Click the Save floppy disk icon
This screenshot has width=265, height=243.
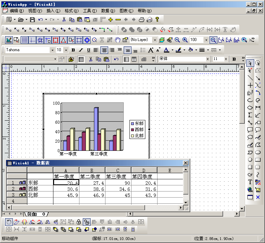pyautogui.click(x=32, y=20)
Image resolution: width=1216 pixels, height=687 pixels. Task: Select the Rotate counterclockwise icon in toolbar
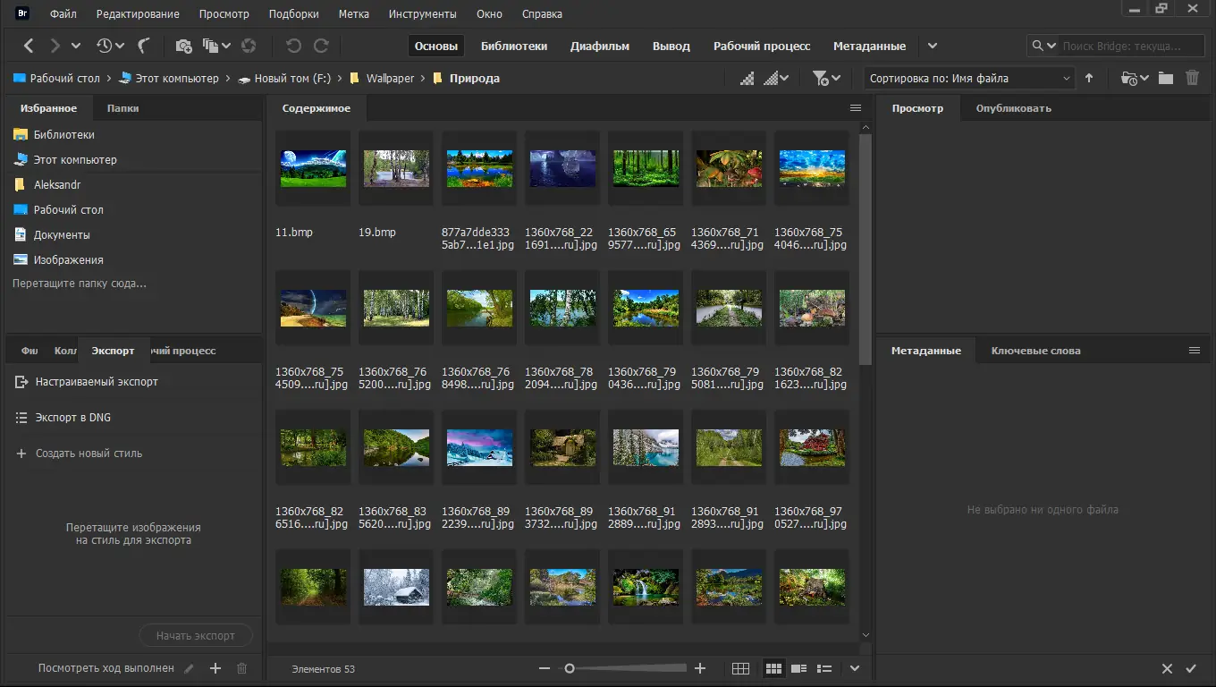291,46
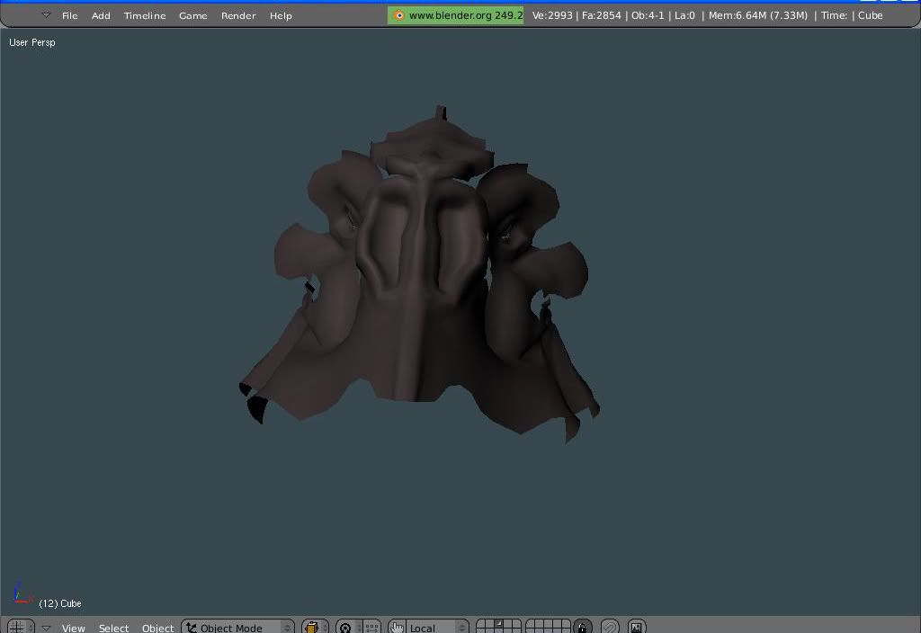The image size is (921, 633).
Task: Click the layer lock icon
Action: tap(583, 627)
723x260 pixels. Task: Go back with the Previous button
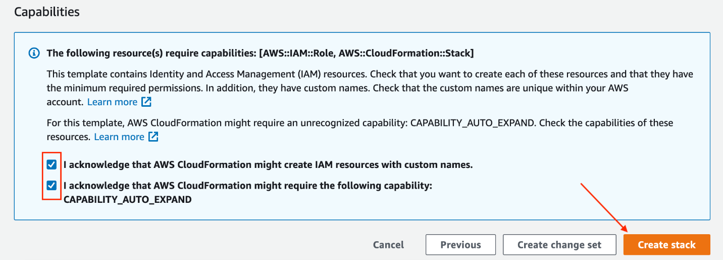click(x=460, y=245)
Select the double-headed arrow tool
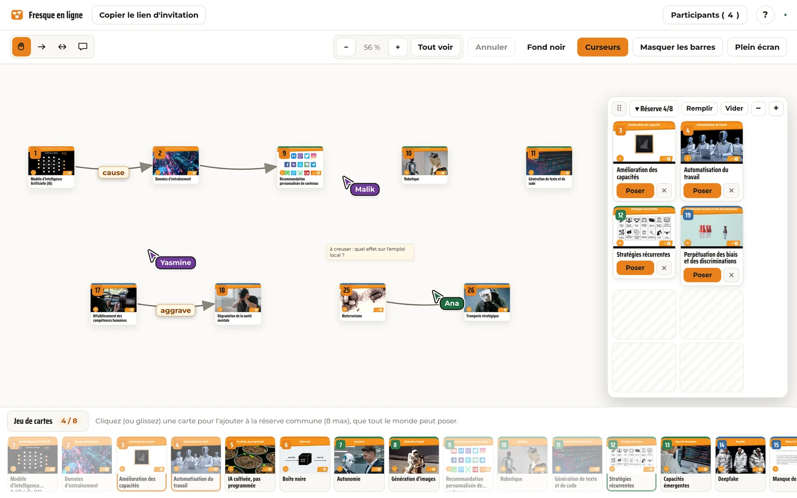 (62, 47)
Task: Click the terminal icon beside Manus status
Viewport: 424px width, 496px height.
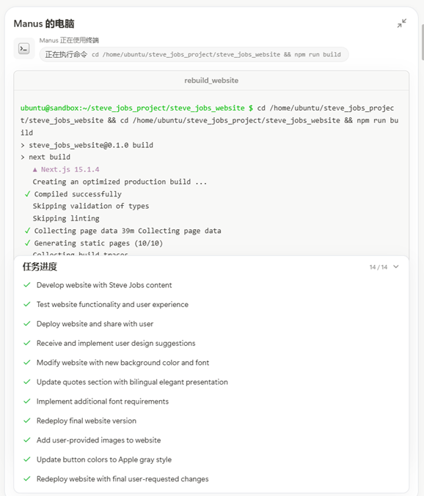Action: 24,48
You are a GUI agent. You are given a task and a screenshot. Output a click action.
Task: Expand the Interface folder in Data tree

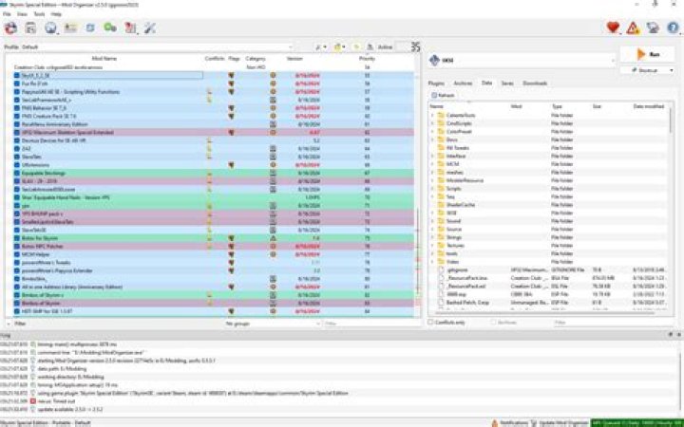432,156
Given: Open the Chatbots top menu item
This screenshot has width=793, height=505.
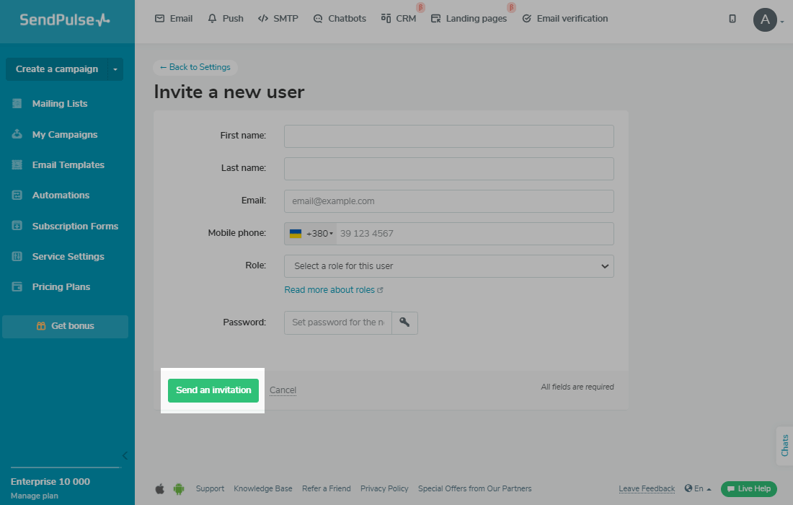Looking at the screenshot, I should 340,19.
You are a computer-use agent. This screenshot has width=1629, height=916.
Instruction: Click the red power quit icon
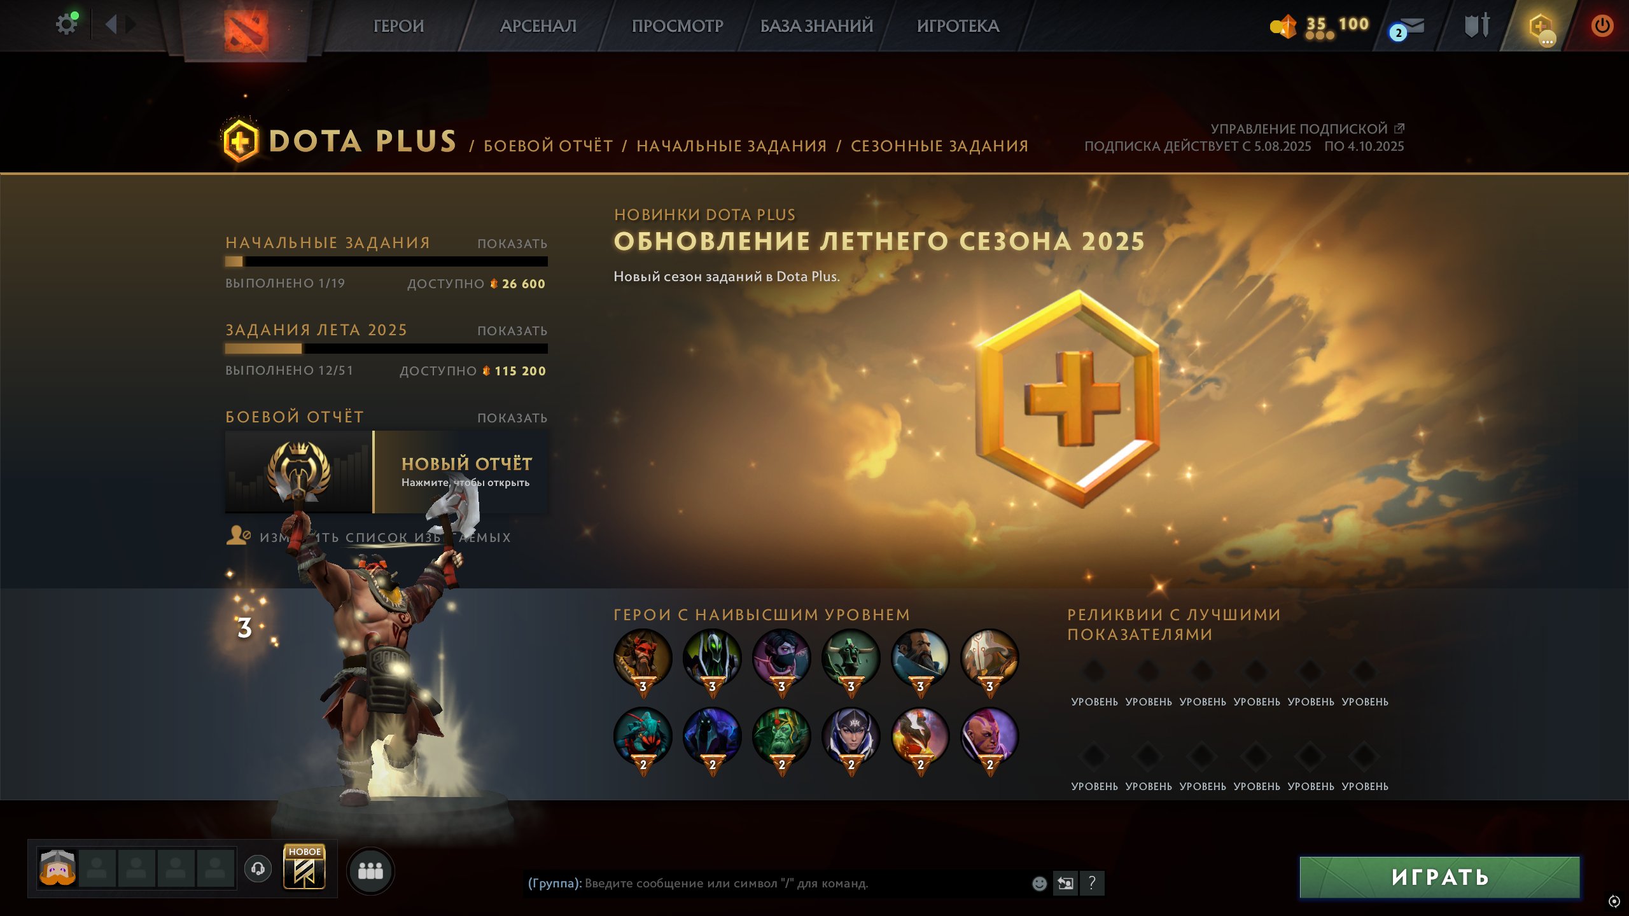point(1601,26)
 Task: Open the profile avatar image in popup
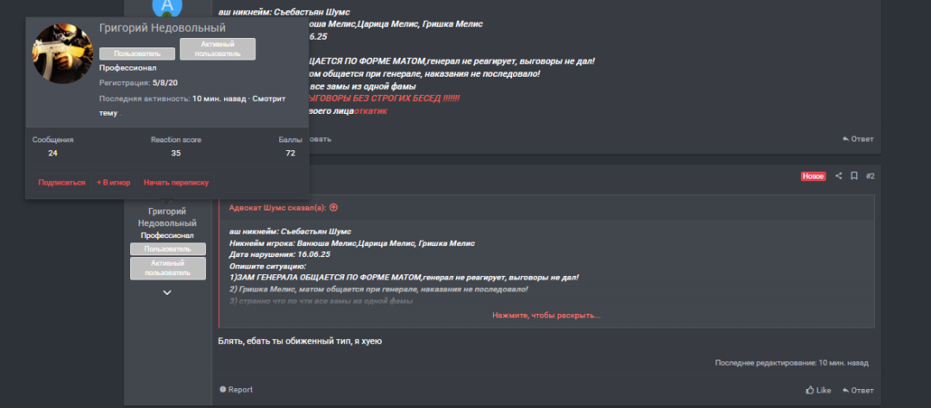(62, 53)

* * * *

→ **Assignment**:
The last line of the entries marks the end, and the line with "723x260 pixels. Task: Go" marks the start. Output exactly those two lines and every line between them, nothing else, with the pictures left out.

→ **Answer for the task**:
723x260 pixels. Task: Go back with the Previous button
click(x=460, y=245)
Select the double-headed arrow tool
 (62, 47)
Task: Click the terminal icon beside Manus status
Viewport: 424px width, 496px height.
Action: 24,48
You are a GUI agent. You are given a task and a screenshot. Output a click action.
Task: Expand the Interface folder in Data tree

432,156
Given: Open the Chatbots top menu item
This screenshot has width=793, height=505.
Looking at the screenshot, I should 340,19.
You are a computer-use agent. This screenshot has width=1629, height=916.
Instruction: Click the red power quit icon
point(1601,26)
 Task: Open the profile avatar image in popup
(62, 53)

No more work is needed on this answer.